Switch "hard disk" to "network" in the listing starting at the line with "1185x868 pixels. At" and ending at the line with "point(689,801)", and return only those lines with nothing else altered.

## Exercise material
-----

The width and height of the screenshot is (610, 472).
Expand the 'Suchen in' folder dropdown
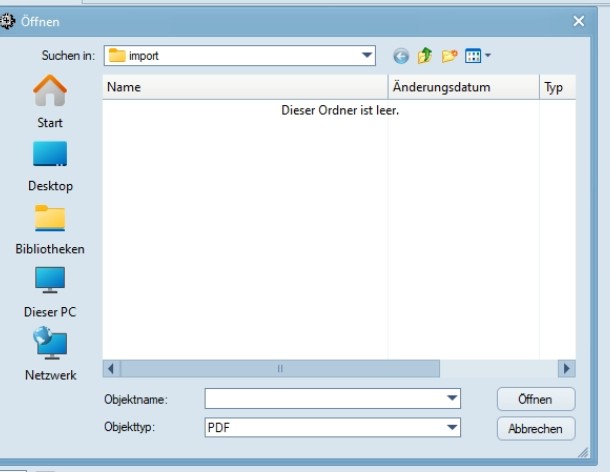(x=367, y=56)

-----

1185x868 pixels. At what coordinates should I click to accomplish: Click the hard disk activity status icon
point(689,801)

-----

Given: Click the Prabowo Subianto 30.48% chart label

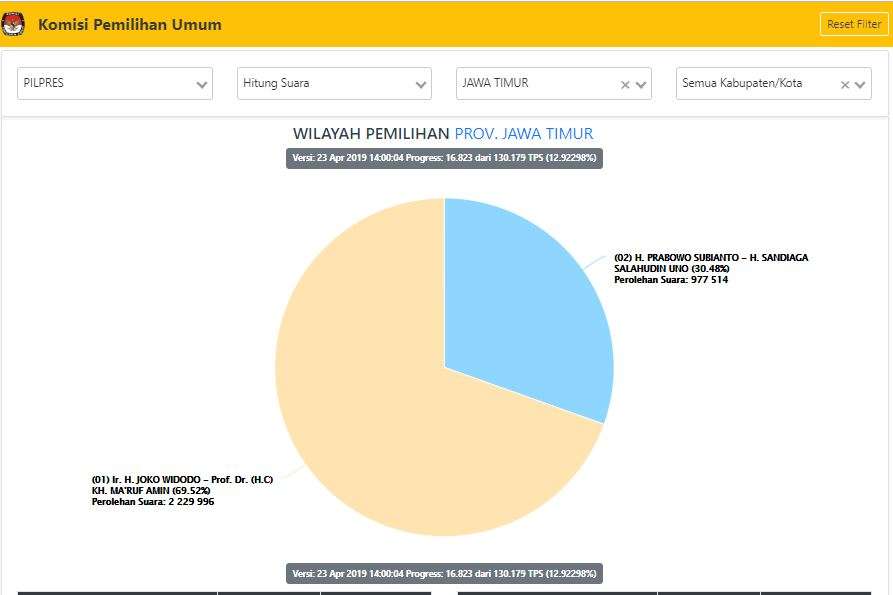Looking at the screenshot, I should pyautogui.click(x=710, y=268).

-----

## Result
1185x868 pixels. At what coordinates should I click to accomplish: Click the network activity status icon
point(689,801)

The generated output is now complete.